It is becoming a more common scenario in German Village: A large-scale development is encroaching on the largely bedroom community, with high-density projects threatening to take away parking.

And, the issues won't go away unless residents unite and help make them go away, community officials say.

The most glaring example of late is a 5-story hotel planned for 31 E. Livingston Ave., just across the border from the Brewery District.

The proposal, which has been reworked since being introduced months ago, calls for 124 units and 14 on-site parking spaces.

German Village Society officials have proposed a call to action in response to the plans.

Shiloh Todorov, executive director of the Society, said officials will pen a "strong letter" to the German Village Commission outlining community concerns and stating sections of the guidelines and city code that correspond to those concerns.
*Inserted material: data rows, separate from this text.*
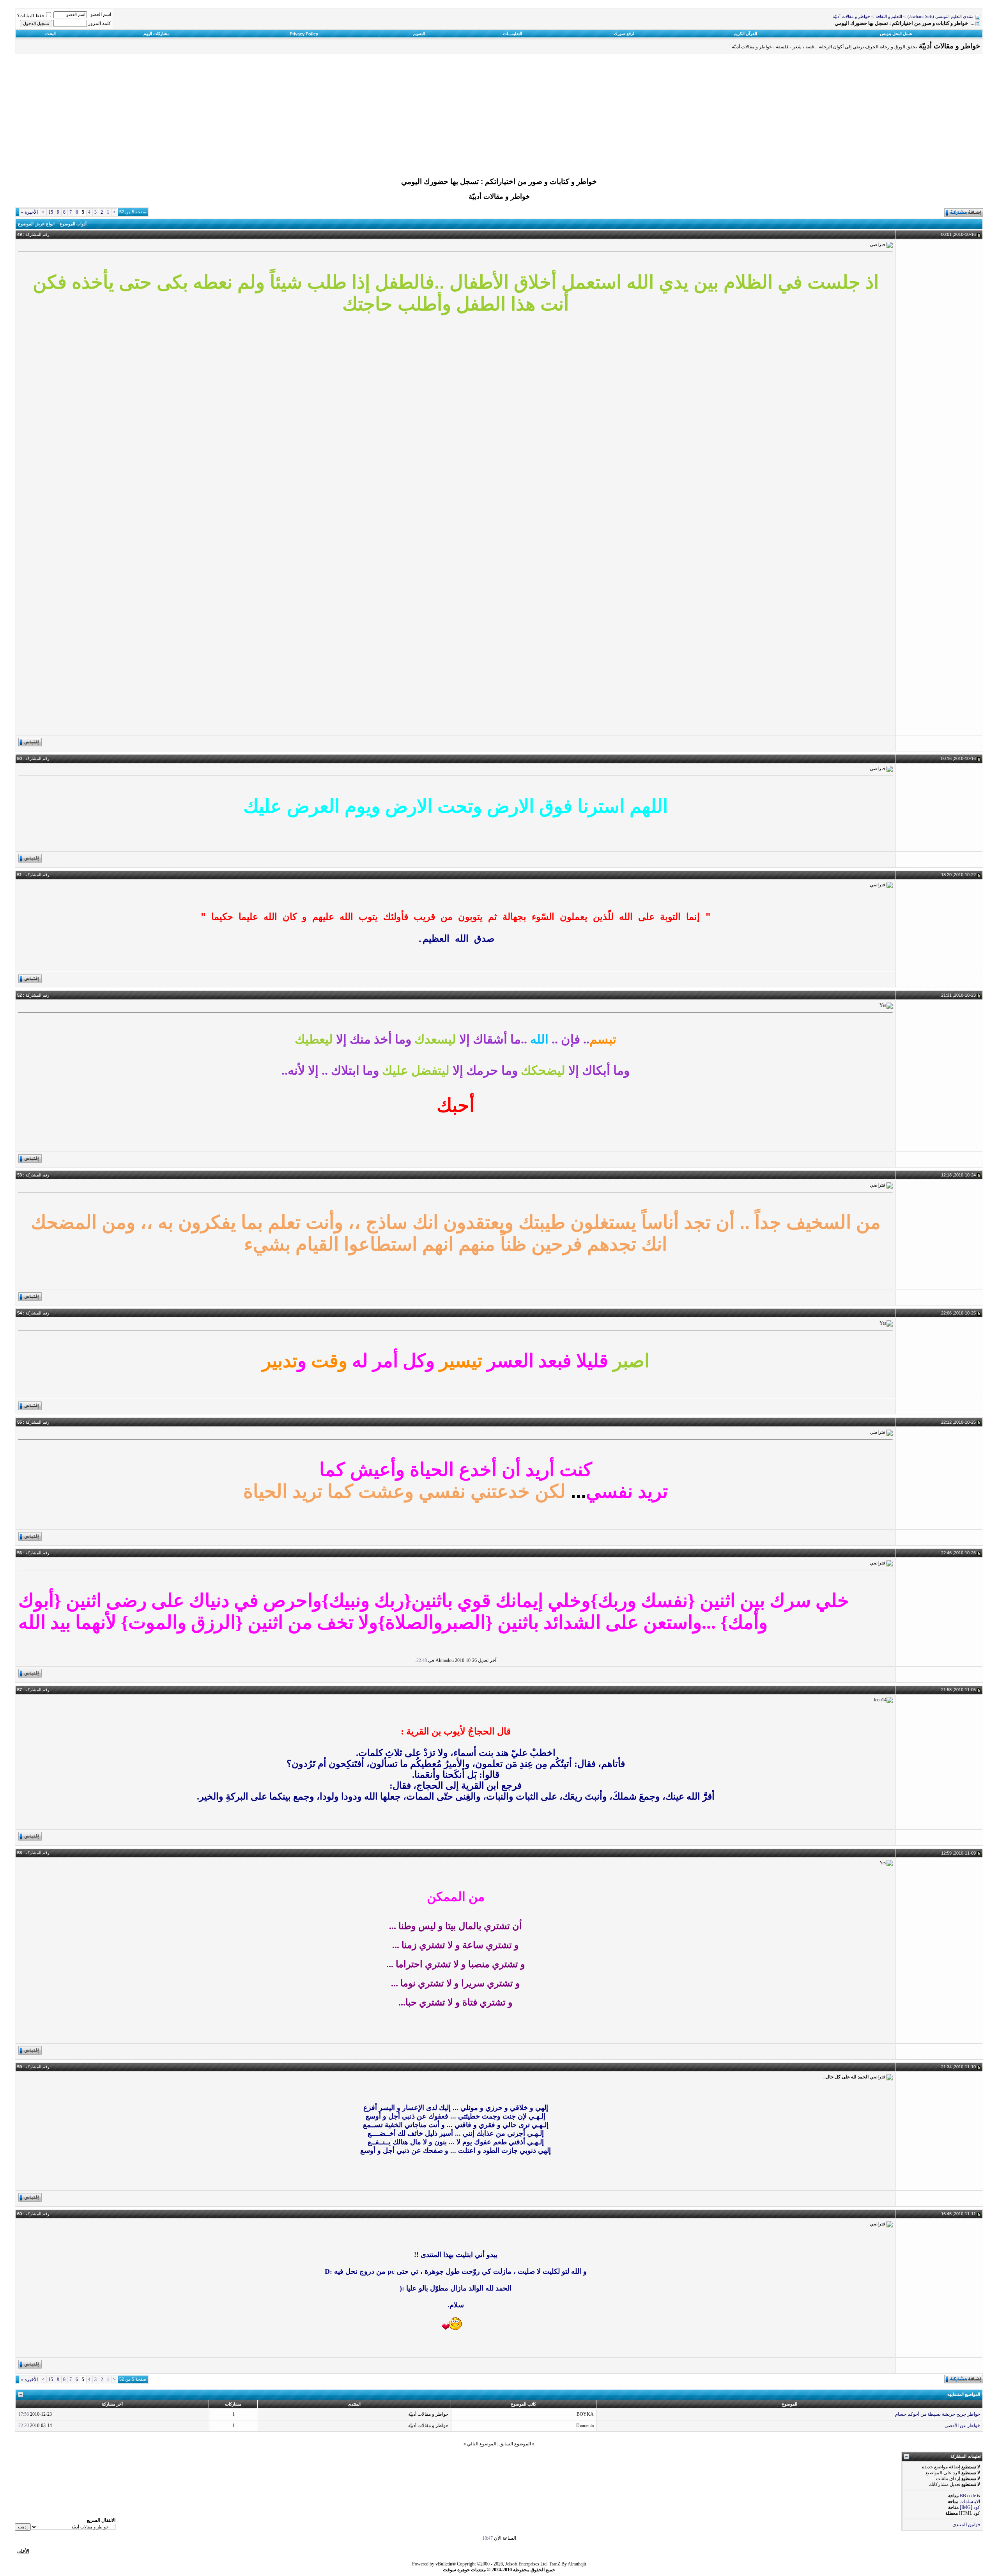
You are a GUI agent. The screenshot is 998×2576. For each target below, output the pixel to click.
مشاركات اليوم (156, 33)
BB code (968, 2495)
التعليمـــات (512, 33)
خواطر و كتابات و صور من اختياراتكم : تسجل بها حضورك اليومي (499, 181)
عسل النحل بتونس (896, 33)
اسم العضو (100, 14)
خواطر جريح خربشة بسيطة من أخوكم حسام (937, 2414)
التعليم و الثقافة (889, 16)
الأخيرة (29, 212)
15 (50, 212)
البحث (50, 33)
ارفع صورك (624, 33)
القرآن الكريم (745, 33)
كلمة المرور (99, 23)
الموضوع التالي (481, 2444)
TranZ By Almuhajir (567, 2564)
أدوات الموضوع (73, 223)
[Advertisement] (499, 117)
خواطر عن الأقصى (962, 2425)
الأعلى (23, 2551)
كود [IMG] (970, 2507)
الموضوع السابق (515, 2444)
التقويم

The Society Board of Trustees will write one letter related to the hotel project and one letter related to an apartment project proposed for 247-281 E. Livingston.

Community members are encouraged to coordinate presentations as they relate to each project at the German Village Commission meeting scheduled for Tuesday, Aug. 7. The development proposals are likely to be on the agenda.

Society officials said they further hope to engage the organization's Civic Relations Committee in two primary ways -- work their networks using the board's letter to get the German Village talking points to decision-makers and create a template for the Society to follow when such project proposals arise, including measures such as communication, advocacy, community meetings and direct contact with officials, Todorov said.

Society leadership addressed the issue of commercial development July 24 at a gathering in the German Village Meeting Haus. An estimated 200 people packed Fest Hall to ask questions and complain about the projects, none of which has passed the city's planning stages.

The meeting mostly served as a sounding board for disgruntled residents but also as an informational session on just who is exactly responsible for approval of such developments.

The big takeaway included identifying that the German Village Commission -- the architectural-review board for the neighborhood -- is responsible for issuing certificates of appropriateness for all exterior enhancements, from doorknobs to additions, and it offers recommendations about proposals.

The city of Columbus and its various boards often have the final approval of variance and zoning matters.

The Society, meanwhile, generally stays on the sidelines of controversial issues but has slowly gotten more involved.

"Because of interest from neighbors, the society will explore the appropriate role of an attorney in these processes," Todorov said.

Also, the society leadership wants to "ask the developers, and back it with city input, to provide traffic and/or parking studies related to their variance requests," she said.

Most of the people who spoke at the July 24 meeting were adamantly opposed to the hotel, to be owned by Luxe Hotels and represented by Jonathan Barnes of Jonathan Barnes Architecture and Design.

But David Taylor, who spoke after the meeting, had a different take.

"I'm not against it," Taylor said. "I'm not against progress."

The alternative could be a future vacant lot, he said.

"I think we are overbuilding apartments in our city," Taylor said. "I'm more worried about our infrastructure than parking."